▸ Task directions
Read the records and write them out again exactly.

++++ The input

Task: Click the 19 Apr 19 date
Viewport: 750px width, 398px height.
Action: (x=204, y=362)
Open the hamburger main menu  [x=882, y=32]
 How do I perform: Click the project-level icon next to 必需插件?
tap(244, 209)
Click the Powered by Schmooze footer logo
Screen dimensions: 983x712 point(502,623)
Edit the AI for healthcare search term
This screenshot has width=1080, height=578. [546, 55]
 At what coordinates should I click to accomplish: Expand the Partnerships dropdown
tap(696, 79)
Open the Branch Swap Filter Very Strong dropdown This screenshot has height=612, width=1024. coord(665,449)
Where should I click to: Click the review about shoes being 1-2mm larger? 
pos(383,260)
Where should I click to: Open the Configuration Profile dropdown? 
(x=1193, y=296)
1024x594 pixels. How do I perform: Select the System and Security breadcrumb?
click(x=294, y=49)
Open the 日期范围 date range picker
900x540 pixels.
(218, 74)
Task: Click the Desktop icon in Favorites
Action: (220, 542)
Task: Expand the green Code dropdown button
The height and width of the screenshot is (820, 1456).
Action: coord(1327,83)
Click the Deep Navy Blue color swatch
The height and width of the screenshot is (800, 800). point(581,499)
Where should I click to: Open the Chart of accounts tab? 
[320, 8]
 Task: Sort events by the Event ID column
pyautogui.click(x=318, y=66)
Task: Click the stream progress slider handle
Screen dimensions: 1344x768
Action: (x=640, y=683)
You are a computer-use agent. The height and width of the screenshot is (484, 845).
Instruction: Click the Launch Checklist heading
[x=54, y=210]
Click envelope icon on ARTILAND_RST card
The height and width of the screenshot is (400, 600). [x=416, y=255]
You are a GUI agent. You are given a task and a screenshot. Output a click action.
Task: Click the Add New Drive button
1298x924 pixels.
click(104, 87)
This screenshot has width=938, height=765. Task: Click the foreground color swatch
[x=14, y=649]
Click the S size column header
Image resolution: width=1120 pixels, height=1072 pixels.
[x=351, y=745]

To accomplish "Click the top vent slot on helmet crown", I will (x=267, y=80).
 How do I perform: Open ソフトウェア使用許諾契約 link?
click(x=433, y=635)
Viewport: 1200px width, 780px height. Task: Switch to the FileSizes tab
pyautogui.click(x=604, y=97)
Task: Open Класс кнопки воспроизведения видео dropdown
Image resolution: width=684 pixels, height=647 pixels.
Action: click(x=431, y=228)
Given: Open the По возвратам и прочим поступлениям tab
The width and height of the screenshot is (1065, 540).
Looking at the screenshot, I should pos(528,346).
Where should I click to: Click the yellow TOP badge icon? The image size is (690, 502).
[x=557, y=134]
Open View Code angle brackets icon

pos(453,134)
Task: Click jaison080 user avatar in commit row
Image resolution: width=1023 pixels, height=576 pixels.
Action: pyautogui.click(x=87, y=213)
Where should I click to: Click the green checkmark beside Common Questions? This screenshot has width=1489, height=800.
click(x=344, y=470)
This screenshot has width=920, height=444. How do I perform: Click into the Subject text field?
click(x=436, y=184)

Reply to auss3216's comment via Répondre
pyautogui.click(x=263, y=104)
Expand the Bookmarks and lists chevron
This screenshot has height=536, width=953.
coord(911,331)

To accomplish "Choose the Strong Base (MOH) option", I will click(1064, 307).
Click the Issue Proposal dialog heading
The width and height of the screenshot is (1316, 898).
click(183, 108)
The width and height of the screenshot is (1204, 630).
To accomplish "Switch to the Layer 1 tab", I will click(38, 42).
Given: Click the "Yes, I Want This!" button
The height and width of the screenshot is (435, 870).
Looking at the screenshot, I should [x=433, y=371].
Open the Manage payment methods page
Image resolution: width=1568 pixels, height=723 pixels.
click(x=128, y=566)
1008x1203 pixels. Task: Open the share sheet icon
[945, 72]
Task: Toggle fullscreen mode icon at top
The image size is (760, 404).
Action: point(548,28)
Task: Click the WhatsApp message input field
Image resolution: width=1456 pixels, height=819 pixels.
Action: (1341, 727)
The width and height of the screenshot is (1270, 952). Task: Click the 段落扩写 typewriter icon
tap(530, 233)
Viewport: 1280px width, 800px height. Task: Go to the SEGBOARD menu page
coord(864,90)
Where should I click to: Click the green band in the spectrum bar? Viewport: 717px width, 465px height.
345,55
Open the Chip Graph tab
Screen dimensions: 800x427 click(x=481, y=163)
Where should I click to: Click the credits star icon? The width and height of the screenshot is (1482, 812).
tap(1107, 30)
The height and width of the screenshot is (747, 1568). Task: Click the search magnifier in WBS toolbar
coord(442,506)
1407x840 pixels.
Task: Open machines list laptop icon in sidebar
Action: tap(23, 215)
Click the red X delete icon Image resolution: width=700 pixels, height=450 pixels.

++++++++

▸ Task response
Task: Click the 19 Apr 19 date
Viewport: 750px width, 398px height.
Action: (x=204, y=362)
Open the hamburger main menu  [x=882, y=32]
 How do I perform: Click the project-level icon next to 必需插件?
tap(244, 209)
Click the Powered by Schmooze footer logo
Screen dimensions: 983x712 point(502,623)
Edit the AI for healthcare search term
This screenshot has width=1080, height=578. [546, 55]
 At what coordinates should I click to accomplish: Expand the Partnerships dropdown
tap(696, 79)
Open the Branch Swap Filter Very Strong dropdown This screenshot has height=612, width=1024. coord(665,449)
Where should I click to: Click the review about shoes being 1-2mm larger? 
pos(383,260)
Where should I click to: Open the Configuration Profile dropdown? 
(x=1193, y=296)
1024x594 pixels. How do I perform: Select the System and Security breadcrumb?
click(x=294, y=49)
Open the 日期范围 date range picker
900x540 pixels.
(218, 74)
Task: Click the Desktop icon in Favorites
Action: (220, 542)
Task: Expand the green Code dropdown button
The height and width of the screenshot is (820, 1456).
Action: coord(1327,83)
Click the Deep Navy Blue color swatch
The height and width of the screenshot is (800, 800). point(581,499)
Where should I click to: Open the Chart of accounts tab? 
[320, 8]
 Task: Sort events by the Event ID column
pyautogui.click(x=318, y=66)
Task: Click the stream progress slider handle
Screen dimensions: 1344x768
Action: (x=640, y=683)
You are a computer-use agent. The height and width of the screenshot is (484, 845).
Instruction: Click the Launch Checklist heading
[x=54, y=210]
Click envelope icon on ARTILAND_RST card
The height and width of the screenshot is (400, 600). [x=416, y=255]
You are a GUI agent. You are given a task and a screenshot. Output a click action.
Task: Click the Add New Drive button
1298x924 pixels.
click(104, 87)
This screenshot has width=938, height=765. Task: Click the foreground color swatch
[x=14, y=649]
Click the S size column header
Image resolution: width=1120 pixels, height=1072 pixels.
[x=351, y=745]

To accomplish "Click the top vent slot on helmet crown", I will (x=267, y=80).
 How do I perform: Open ソフトウェア使用許諾契約 link?
click(x=433, y=635)
Viewport: 1200px width, 780px height. Task: Switch to the FileSizes tab
pyautogui.click(x=604, y=97)
Task: Open Класс кнопки воспроизведения видео dropdown
Image resolution: width=684 pixels, height=647 pixels.
Action: click(x=431, y=228)
Given: Open the По возвратам и прочим поступлениям tab
The width and height of the screenshot is (1065, 540).
Looking at the screenshot, I should pos(528,346).
Where should I click to: Click the yellow TOP badge icon? The image size is (690, 502).
[x=557, y=134]
Open View Code angle brackets icon

pos(453,134)
Task: Click jaison080 user avatar in commit row
Image resolution: width=1023 pixels, height=576 pixels.
Action: pyautogui.click(x=87, y=213)
Where should I click to: Click the green checkmark beside Common Questions? This screenshot has width=1489, height=800.
click(x=344, y=470)
This screenshot has width=920, height=444. How do I perform: Click into the Subject text field?
click(x=436, y=184)

Reply to auss3216's comment via Répondre
pyautogui.click(x=263, y=104)
Expand the Bookmarks and lists chevron
This screenshot has height=536, width=953.
coord(911,331)

To accomplish "Choose the Strong Base (MOH) option", I will click(1064, 307).
Click the Issue Proposal dialog heading
The width and height of the screenshot is (1316, 898).
click(183, 108)
The width and height of the screenshot is (1204, 630).
To accomplish "Switch to the Layer 1 tab", I will click(38, 42).
Given: Click the "Yes, I Want This!" button
The height and width of the screenshot is (435, 870).
Looking at the screenshot, I should [x=433, y=371].
Open the Manage payment methods page
Image resolution: width=1568 pixels, height=723 pixels.
click(x=128, y=566)
1008x1203 pixels. Task: Open the share sheet icon
[945, 72]
Task: Toggle fullscreen mode icon at top
The image size is (760, 404).
Action: point(548,28)
Task: Click the WhatsApp message input field
Image resolution: width=1456 pixels, height=819 pixels.
Action: (1341, 727)
The width and height of the screenshot is (1270, 952). Task: Click the 段落扩写 typewriter icon
tap(530, 233)
Viewport: 1280px width, 800px height. Task: Go to the SEGBOARD menu page
coord(864,90)
Where should I click to: Click the green band in the spectrum bar? Viewport: 717px width, 465px height.
345,55
Open the Chip Graph tab
Screen dimensions: 800x427 click(x=481, y=163)
Where should I click to: Click the credits star icon? The width and height of the screenshot is (1482, 812).
tap(1107, 30)
The height and width of the screenshot is (747, 1568). Task: Click the search magnifier in WBS toolbar
coord(442,506)
1407x840 pixels.
Task: Open machines list laptop icon in sidebar
Action: tap(23, 215)
Click the red X delete icon Image resolution: width=700 pixels, height=450 pixels.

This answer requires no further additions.